Although there was ample testimony to indicate that each of his codefendants had a knife, and both codefendants used those knives to instill fear in their victims to the extent of having cut Mr. Vaiano, this defendant testified he saw no knives, and there were no assaults by his codefendants against the complainants.

What was the defendant McClendon’s function in this whole episode? The answer is found at pages 518 to 519 of the record:

"Q. Did you hear Joe McClendon say anything at this time?
"A. Yes.
"Q. What did Joe say?
"A. He said give him his money.
"Q. Didn’t you say yesterday on direct examination 'you better give him the money’ when asked what Mr. McClendon said?
"A. He said * * * he said give him the money.
"Q. Well, was it give him the money or you better give him the money?
"A. I don’t remember.”

Again, some one might try to spell out from this record that whatever might have been the original intention of the defendant when the trio started out to rob the complainants, perhaps the defendant changed his mind while the robbery was going on. Of course, there is no indication of that, and it must be remembered that the defense of renunciation is another affirmative defense which is spelled out in subdivision 1 of section 40.10 of the Penal Law: "In any prosecution for an offense, other than an attempt to commit a crime, in which the defendant’s guilt depends upon his criminal liability for the conduct of another person pursuant to section 20.00, it is an affirmative defense that, under circumstances manifesting a voluntary and complete renunciation of his criminal purpose, the defendant withdrew from participation in such offense prior to the commission thereof and made a substantial effort to prevent the commission thereof.”

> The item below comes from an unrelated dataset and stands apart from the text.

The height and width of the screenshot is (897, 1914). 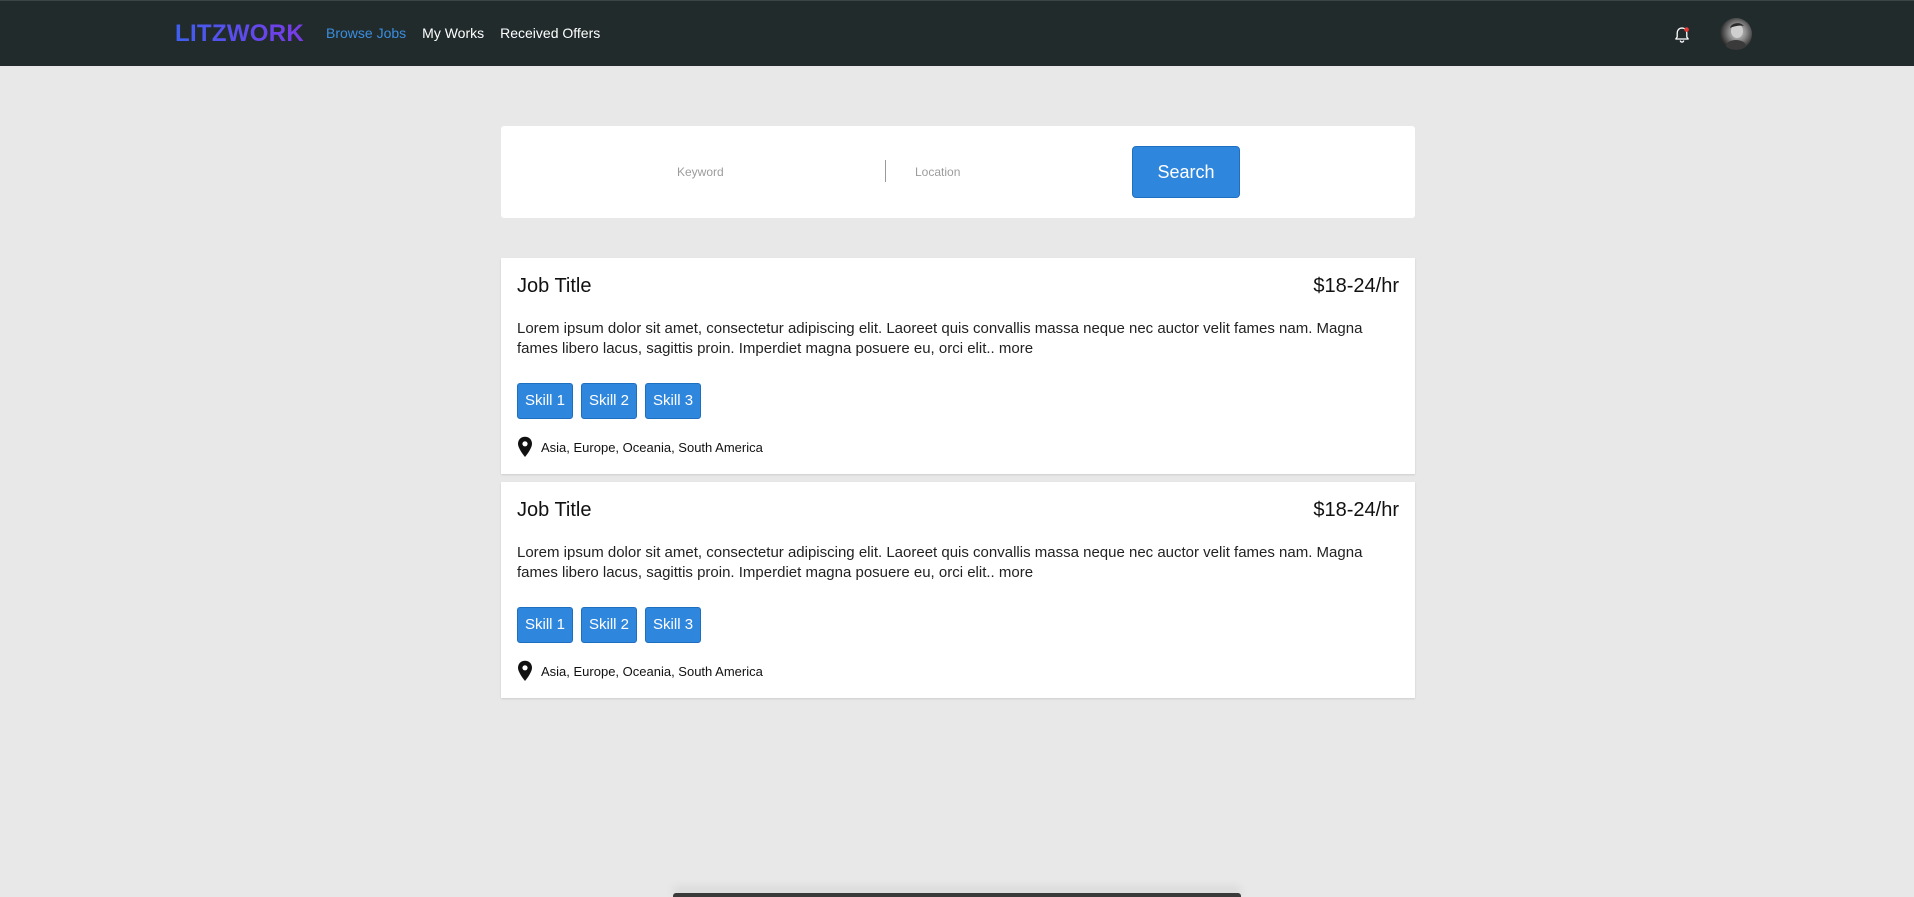 I want to click on bell-icon, so click(x=1682, y=35).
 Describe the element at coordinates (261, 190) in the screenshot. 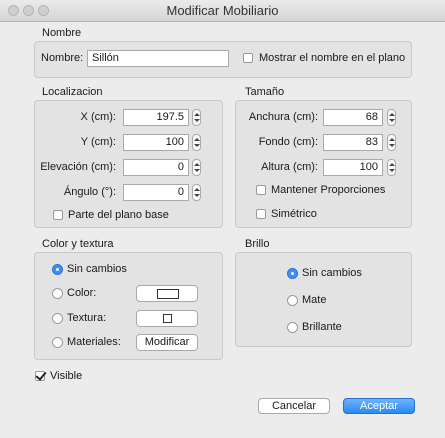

The majority argues that the inferences which may be *453drawn from the facts in the case are as consistent with innocence as with guilt. This principle of law does not apply in the case at bar. We are not dealing with a case based upon circumstantial evidence. The record presents a situation where witnesses for the prosecution testified to what they saw and heard as to how the defendants got into the apartment and what they did once in there. The evidence presented is direct evidence and it was up to the jury either to believe it or refuse to believe it. Having chosen to believe the People’s evidence, this court should not interfere with the conclusion reached by the jury.

I am satisfied from an examination of the record and the reasons above given, together with those set forth in the majority opinion, that the conviction of the appellant was based on sufficient legal evidence to establish his guilt beyond a reasonable doubt and the verdict of the jury should not be disturbed.

Markewich, J. P., and Murphy, J., concur with Lynch, J.; Kupferman and Capozzoli, JJ., dissent in an opinion by Capozzoli, J.

Judgment, Supreme Court, Bronx County, rendered on August 30, 1973, reversed, on the law, and the indictment dismissed.